What you are asked to do: Word for word, set down every record that appears below.

Dataset excerpts:
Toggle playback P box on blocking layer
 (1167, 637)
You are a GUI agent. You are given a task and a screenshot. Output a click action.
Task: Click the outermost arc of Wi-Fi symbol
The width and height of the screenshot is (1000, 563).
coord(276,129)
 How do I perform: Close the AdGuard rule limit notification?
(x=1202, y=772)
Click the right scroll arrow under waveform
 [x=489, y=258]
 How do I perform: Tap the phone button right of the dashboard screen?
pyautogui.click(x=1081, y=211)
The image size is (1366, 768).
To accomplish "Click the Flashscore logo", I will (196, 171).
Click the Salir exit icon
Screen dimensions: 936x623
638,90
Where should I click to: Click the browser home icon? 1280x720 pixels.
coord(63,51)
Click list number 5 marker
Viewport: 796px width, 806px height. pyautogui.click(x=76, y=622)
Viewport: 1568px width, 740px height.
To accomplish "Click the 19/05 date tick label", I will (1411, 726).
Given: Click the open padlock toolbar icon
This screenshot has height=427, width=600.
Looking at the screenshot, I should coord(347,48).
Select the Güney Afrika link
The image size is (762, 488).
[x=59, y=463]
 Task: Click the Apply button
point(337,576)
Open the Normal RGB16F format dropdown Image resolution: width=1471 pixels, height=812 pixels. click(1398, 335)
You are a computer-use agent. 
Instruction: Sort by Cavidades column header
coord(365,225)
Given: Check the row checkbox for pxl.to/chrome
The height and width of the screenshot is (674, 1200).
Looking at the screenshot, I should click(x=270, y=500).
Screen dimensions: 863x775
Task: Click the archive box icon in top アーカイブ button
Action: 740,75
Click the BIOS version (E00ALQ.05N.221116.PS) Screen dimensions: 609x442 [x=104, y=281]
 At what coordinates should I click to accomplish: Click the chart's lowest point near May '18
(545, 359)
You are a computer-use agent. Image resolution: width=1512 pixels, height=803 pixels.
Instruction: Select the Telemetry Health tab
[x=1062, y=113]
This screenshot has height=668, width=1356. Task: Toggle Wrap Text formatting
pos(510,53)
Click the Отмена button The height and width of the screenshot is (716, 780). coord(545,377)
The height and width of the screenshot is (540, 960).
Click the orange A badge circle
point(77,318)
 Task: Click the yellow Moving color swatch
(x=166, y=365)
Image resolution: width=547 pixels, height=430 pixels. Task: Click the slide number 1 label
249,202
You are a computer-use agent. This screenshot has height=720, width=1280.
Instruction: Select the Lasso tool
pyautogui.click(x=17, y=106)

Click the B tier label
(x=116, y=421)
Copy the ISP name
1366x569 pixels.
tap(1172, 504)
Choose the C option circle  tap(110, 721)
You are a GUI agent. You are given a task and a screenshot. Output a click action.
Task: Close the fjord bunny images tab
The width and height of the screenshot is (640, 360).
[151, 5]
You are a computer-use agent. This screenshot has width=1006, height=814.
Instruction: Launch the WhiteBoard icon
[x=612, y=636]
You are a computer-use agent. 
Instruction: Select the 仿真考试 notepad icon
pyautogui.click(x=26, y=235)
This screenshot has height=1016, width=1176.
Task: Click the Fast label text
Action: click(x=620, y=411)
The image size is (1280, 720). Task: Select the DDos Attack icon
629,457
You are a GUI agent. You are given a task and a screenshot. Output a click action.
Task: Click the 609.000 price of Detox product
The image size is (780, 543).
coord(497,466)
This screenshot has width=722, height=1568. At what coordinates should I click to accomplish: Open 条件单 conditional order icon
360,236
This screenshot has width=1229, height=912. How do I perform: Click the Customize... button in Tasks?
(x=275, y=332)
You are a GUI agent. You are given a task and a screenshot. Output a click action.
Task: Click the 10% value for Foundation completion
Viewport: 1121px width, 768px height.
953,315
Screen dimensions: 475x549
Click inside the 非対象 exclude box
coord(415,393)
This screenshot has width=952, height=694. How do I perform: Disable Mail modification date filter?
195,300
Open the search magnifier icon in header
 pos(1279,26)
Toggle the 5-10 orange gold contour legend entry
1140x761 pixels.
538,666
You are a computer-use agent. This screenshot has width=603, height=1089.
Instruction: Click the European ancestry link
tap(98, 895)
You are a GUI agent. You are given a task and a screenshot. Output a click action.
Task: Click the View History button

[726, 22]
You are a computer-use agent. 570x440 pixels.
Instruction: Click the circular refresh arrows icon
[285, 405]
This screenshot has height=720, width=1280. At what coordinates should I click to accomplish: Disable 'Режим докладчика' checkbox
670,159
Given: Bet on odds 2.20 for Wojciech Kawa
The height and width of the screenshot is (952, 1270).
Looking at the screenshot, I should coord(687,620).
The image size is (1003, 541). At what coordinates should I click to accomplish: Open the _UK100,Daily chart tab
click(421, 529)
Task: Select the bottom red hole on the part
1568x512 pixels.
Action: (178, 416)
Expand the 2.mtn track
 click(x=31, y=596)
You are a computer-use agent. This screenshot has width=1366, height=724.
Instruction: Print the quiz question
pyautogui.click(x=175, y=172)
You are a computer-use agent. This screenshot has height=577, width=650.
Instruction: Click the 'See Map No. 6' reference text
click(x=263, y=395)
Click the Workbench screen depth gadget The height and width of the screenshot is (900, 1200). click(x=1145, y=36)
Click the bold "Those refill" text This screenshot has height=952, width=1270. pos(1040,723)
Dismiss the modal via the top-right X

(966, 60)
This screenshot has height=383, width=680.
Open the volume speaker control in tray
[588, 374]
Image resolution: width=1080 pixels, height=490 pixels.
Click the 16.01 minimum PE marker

Response:
Toggle playback P box on blocking layer
 (1167, 637)
You are a GUI agent. You are given a task and a screenshot. Output a click action.
Task: Click the outermost arc of Wi-Fi symbol
The width and height of the screenshot is (1000, 563).
coord(276,129)
 How do I perform: Close the AdGuard rule limit notification?
(x=1202, y=772)
Click the right scroll arrow under waveform
 [x=489, y=258]
 How do I perform: Tap the phone button right of the dashboard screen?
pyautogui.click(x=1081, y=211)
The image size is (1366, 768).
To accomplish "Click the Flashscore logo", I will (196, 171).
Click the Salir exit icon
Screen dimensions: 936x623
638,90
Where should I click to: Click the browser home icon? 1280x720 pixels.
coord(63,51)
Click list number 5 marker
Viewport: 796px width, 806px height. pyautogui.click(x=76, y=622)
Viewport: 1568px width, 740px height.
To accomplish "Click the 19/05 date tick label", I will (1411, 726).
Given: Click the open padlock toolbar icon
This screenshot has height=427, width=600.
Looking at the screenshot, I should coord(347,48).
Select the Güney Afrika link
The image size is (762, 488).
[x=59, y=463]
 Task: Click the Apply button
point(337,576)
Open the Normal RGB16F format dropdown Image resolution: width=1471 pixels, height=812 pixels. click(1398, 335)
You are a computer-use agent. 
Instruction: Sort by Cavidades column header
coord(365,225)
Given: Check the row checkbox for pxl.to/chrome
The height and width of the screenshot is (674, 1200).
Looking at the screenshot, I should click(x=270, y=500).
Screen dimensions: 863x775
Task: Click the archive box icon in top アーカイブ button
Action: 740,75
Click the BIOS version (E00ALQ.05N.221116.PS) Screen dimensions: 609x442 [x=104, y=281]
 At what coordinates should I click to accomplish: Click the chart's lowest point near May '18
(545, 359)
You are a computer-use agent. Image resolution: width=1512 pixels, height=803 pixels.
Instruction: Select the Telemetry Health tab
[x=1062, y=113]
This screenshot has height=668, width=1356. Task: Toggle Wrap Text formatting
pos(510,53)
Click the Отмена button The height and width of the screenshot is (716, 780). coord(545,377)
The height and width of the screenshot is (540, 960).
Click the orange A badge circle
point(77,318)
 Task: Click the yellow Moving color swatch
(x=166, y=365)
Image resolution: width=547 pixels, height=430 pixels. Task: Click the slide number 1 label
249,202
You are a computer-use agent. This screenshot has height=720, width=1280.
Instruction: Select the Lasso tool
pyautogui.click(x=17, y=106)

Click the B tier label
(x=116, y=421)
Copy the ISP name
1366x569 pixels.
tap(1172, 504)
Choose the C option circle  tap(110, 721)
You are a GUI agent. You are given a task and a screenshot. Output a click action.
Task: Close the fjord bunny images tab
The width and height of the screenshot is (640, 360).
[151, 5]
You are a computer-use agent. This screenshot has width=1006, height=814.
Instruction: Launch the WhiteBoard icon
[x=612, y=636]
You are a computer-use agent. 
Instruction: Select the 仿真考试 notepad icon
pyautogui.click(x=26, y=235)
This screenshot has height=1016, width=1176.
Task: Click the Fast label text
Action: click(x=620, y=411)
The image size is (1280, 720). Task: Select the DDos Attack icon
629,457
You are a GUI agent. You are given a task and a screenshot. Output a click action.
Task: Click the 609.000 price of Detox product
The image size is (780, 543).
coord(497,466)
This screenshot has width=722, height=1568. At what coordinates should I click to accomplish: Open 条件单 conditional order icon
360,236
This screenshot has width=1229, height=912. How do I perform: Click the Customize... button in Tasks?
(x=275, y=332)
You are a GUI agent. You are given a task and a screenshot. Output a click action.
Task: Click the 10% value for Foundation completion
Viewport: 1121px width, 768px height.
953,315
Screen dimensions: 475x549
Click inside the 非対象 exclude box
coord(415,393)
This screenshot has width=952, height=694. How do I perform: Disable Mail modification date filter?
195,300
Open the search magnifier icon in header
 pos(1279,26)
Toggle the 5-10 orange gold contour legend entry
1140x761 pixels.
538,666
You are a computer-use agent. This screenshot has width=603, height=1089.
Instruction: Click the European ancestry link
tap(98, 895)
You are a GUI agent. You are given a task and a screenshot. Output a click action.
Task: Click the View History button

[726, 22]
You are a computer-use agent. 570x440 pixels.
Instruction: Click the circular refresh arrows icon
[285, 405]
This screenshot has height=720, width=1280. At what coordinates should I click to accomplish: Disable 'Режим докладчика' checkbox
670,159
Given: Bet on odds 2.20 for Wojciech Kawa
The height and width of the screenshot is (952, 1270).
Looking at the screenshot, I should coord(687,620).
The image size is (1003, 541). At what coordinates should I click to accomplish: Open the _UK100,Daily chart tab
click(421, 529)
Task: Select the bottom red hole on the part
1568x512 pixels.
Action: (178, 416)
Expand the 2.mtn track
 click(x=31, y=596)
You are a computer-use agent. This screenshot has width=1366, height=724.
Instruction: Print the quiz question
pyautogui.click(x=175, y=172)
You are a computer-use agent. This screenshot has height=577, width=650.
Instruction: Click the 'See Map No. 6' reference text
click(x=263, y=395)
Click the Workbench screen depth gadget The height and width of the screenshot is (900, 1200). click(x=1145, y=36)
Click the bold "Those refill" text This screenshot has height=952, width=1270. pos(1040,723)
Dismiss the modal via the top-right X

(966, 60)
This screenshot has height=383, width=680.
Open the volume speaker control in tray
[588, 374]
Image resolution: width=1080 pixels, height=490 pixels.
Click the 16.01 minimum PE marker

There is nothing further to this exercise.